Establish a good relationship with your neighbors. When you move to the neighborhood or new neighbors move in, bring over dinner or some other treat and introduce yourself. A good relationship makes it more difficult to react rudely when a situation arises, notes an article on MSN.
Set up a time to talk about the situation with your neighbor. Don’t try to talk to your neighbor when you’re angry. Wait until you’re calm and take some time to figure out how to approach the issue.
Avoid using “you” statements when you confront your neighbor, such as “Your dog barks all the time and I can’t get any sleep.” Blaming your neighbor will only make matters worse. Try to take a lighthearted approach to solving the problem, such as “I have a hard time sleeping at night because Fido seems to keep late hours. Do you think he can go inside or in the garage after 9 p.m.?”

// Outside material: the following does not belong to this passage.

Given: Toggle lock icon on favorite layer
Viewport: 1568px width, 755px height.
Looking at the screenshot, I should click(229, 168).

Write a note to your neighbor to inform the neighbor of the issue if you’re uncomfortable with a face-to-face meeting, suggests Patt Morrison in the article “Learning to Be Neighborly with Difficult Neighbors.”
Keep a log of issues you experience. The Milwaukee Police Department recommends including as many details as possible, including the date, time, location, description of the issue and who you contacted.

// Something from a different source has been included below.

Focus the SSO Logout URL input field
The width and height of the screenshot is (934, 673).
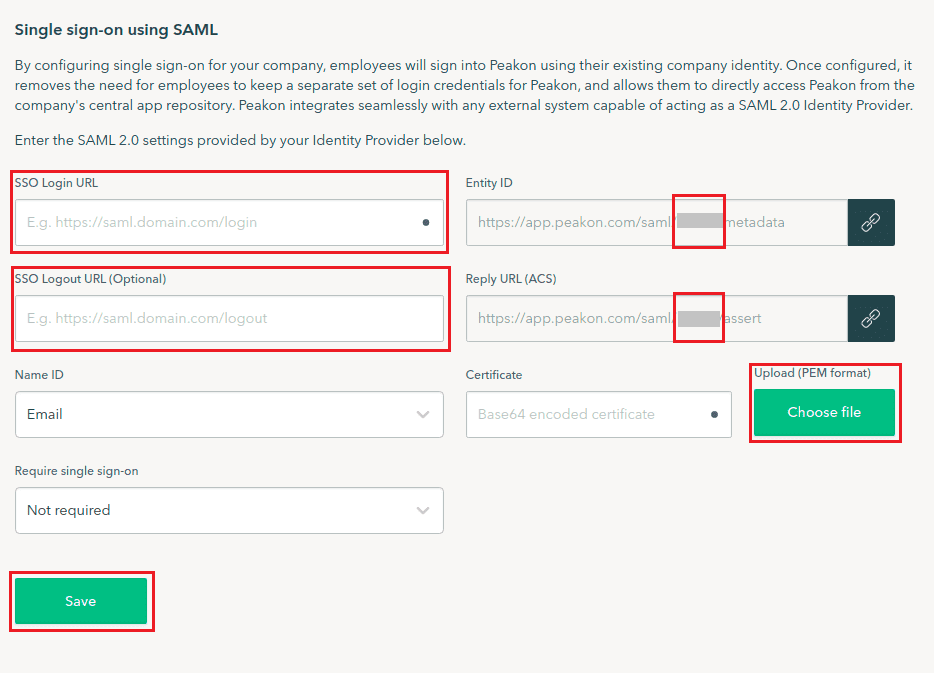228,318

Seek help from a mediator if you can’t resolve the issue on your own. Many cities have a mediation center, notes MSN. If your city doesn’t have a mediation center, you can find one through the National Association for Community Mediation, or ask at city hall. A mediator tries to help you and your neighbor resolve your dispute without turning it into a legal matter.
Contact a higher authority if mediation doesn’t help. This might be a landlord, a homeowner’s association or the local police. Many homeowner’s associations and cities have nuisance laws. If the issue with your neighbors qualifies as a nuisance, authorities can help. The website housingrights.org defines a nuisance as anything that is “injurious to health, indecent to the senses, unlawfully impeding free use of the streets or obstructing free use of property so as to interfere with the comfortable enjoyment of life or property.”